Dataset entries:

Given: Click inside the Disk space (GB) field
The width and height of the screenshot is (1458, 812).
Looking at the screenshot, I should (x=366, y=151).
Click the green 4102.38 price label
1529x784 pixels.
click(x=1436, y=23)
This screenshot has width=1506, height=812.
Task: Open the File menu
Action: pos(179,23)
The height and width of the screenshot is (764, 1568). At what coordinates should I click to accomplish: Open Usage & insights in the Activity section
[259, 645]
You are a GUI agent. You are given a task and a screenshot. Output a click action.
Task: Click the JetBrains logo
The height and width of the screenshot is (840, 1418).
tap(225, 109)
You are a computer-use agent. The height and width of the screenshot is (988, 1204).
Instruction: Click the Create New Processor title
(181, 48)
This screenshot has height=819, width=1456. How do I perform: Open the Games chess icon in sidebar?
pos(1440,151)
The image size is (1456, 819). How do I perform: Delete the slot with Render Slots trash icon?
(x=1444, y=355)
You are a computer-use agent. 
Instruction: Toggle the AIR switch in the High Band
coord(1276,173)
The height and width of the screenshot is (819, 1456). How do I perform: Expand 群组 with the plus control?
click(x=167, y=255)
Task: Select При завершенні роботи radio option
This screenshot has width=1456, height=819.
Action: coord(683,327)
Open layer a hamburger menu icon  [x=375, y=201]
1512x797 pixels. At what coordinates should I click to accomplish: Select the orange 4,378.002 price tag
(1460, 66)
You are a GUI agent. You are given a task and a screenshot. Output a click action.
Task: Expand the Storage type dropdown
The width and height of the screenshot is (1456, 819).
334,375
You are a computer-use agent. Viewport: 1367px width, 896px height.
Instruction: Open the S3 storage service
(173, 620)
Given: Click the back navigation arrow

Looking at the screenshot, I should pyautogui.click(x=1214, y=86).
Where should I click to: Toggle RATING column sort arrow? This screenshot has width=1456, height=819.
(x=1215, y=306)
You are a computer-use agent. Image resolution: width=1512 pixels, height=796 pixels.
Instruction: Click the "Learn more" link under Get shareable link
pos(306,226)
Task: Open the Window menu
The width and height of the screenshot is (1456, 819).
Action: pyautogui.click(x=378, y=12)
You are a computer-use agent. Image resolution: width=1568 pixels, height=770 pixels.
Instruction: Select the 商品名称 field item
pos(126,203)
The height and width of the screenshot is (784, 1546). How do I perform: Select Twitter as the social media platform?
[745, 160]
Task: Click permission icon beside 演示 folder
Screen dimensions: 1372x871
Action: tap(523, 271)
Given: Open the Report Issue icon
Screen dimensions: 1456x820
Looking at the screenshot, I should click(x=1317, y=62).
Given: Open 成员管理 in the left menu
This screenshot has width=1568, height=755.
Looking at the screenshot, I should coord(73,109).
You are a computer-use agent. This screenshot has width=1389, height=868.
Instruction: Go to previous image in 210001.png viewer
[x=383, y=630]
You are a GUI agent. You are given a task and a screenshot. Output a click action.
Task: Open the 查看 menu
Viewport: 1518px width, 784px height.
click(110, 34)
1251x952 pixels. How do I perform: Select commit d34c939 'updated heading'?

Work to be completed – Tell how many lines in the data contain the word "resolution", answering with that number and no other text.

Output of the exercise – 2